Update: Suspending Development of DeltaDB
I have decided to suspend development of DeltaDB for the following reasons:
- Recent enhancements to both PouchDB and CouchDB have made PouchDB initial replication much faster
- After more analysis of the last-write-wins resolution policy, I am left feeling that the last-write-wins resolution policy is mostly good for real-time systems that are always online. In DeltaDB, this last-write-wins policy results in a Reasonable Ordering. Moreover, the last-write-wins policy is nice when starting a new project as it is automatic, but other conflict resolution policies that force the user to manually resolve the conflict, like CouchDB’s revision protocol, have become more of the standard in the offline-first world.
- Building a DB that scales and is distributed over many nodes, takes a lot of work. I considered some of the necessary details when initially designing DeltaDB, but have only scratched the surface of what needs to be done. There are other DBs, like CouchDB 2.0, that have nearly solved these problems and CouchDB has been in development since 2005.
My name is Geoff Cox and I am the architect of the DeltaDB open source database mentioned below. I want to start off by saying that I have great respect for all the projects mentioned below and for their brilliant contributors! I’ve spent many hours working with the projects mentioned below and here is what I’ve learned.

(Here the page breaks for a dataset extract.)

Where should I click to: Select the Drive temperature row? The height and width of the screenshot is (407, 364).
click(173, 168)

Since the days of the first smartphones, there have been people describing a future where we can write a single app in HTML5 that runs on all devices. Cordova allows us to package our HTML5 and build a native app that can be submitted to the different app stores. Ionic allows us to implement native-like UIs. And, the plethora of JS frameworks like AngularJS, EmberJS, React, etc… allow us to structure our apps using the latest MVC constructs. But… the data sync portion of this vision is missing.
Sure, if you have plenty of time on your hands, you can use your favorite backend language to create a RESTful API and then use either IndexedDB, WebSQL or LocalStorage in your app to implement the data layer. But, you’ll quickly find yourself spending a lot of time modifying your whole stack when all you really want to do is modify some data in your app’s local database and then have it automatically sync with the cloud. Moreover, it is utterly embarrassing how difficult it is to work with persistent browser storage, especially IndexedDB. On the surface, IndexedDB seems fine, but as you start to dig deeper you’ll find that you’ll spend days hacking through issues such as synchronization. Then, you’ll find that some IndexedDB implementations such as Safari’s are so broken that you’ll have to fall back to WebSQL. The bottom line is that persistent browser storage just isn’t where it should be and you’ll have to work hard to get it working the way you want it to work. OK, a few years ago when browser-side storage was new, we understood, but today, this is just unacceptable. The good news is that there are projects like Dexie that help you avoid these persistent storage issues. Unfortunately, this just isn’t enough.
Enter the new breed of browser-side databases that sync, like Firebase, Meteor and PouchDB. With these technologies, we can change data locally and then our backend database is updated automatically! Unfortunately, they all have some significant limitations of which I will elaborate on below.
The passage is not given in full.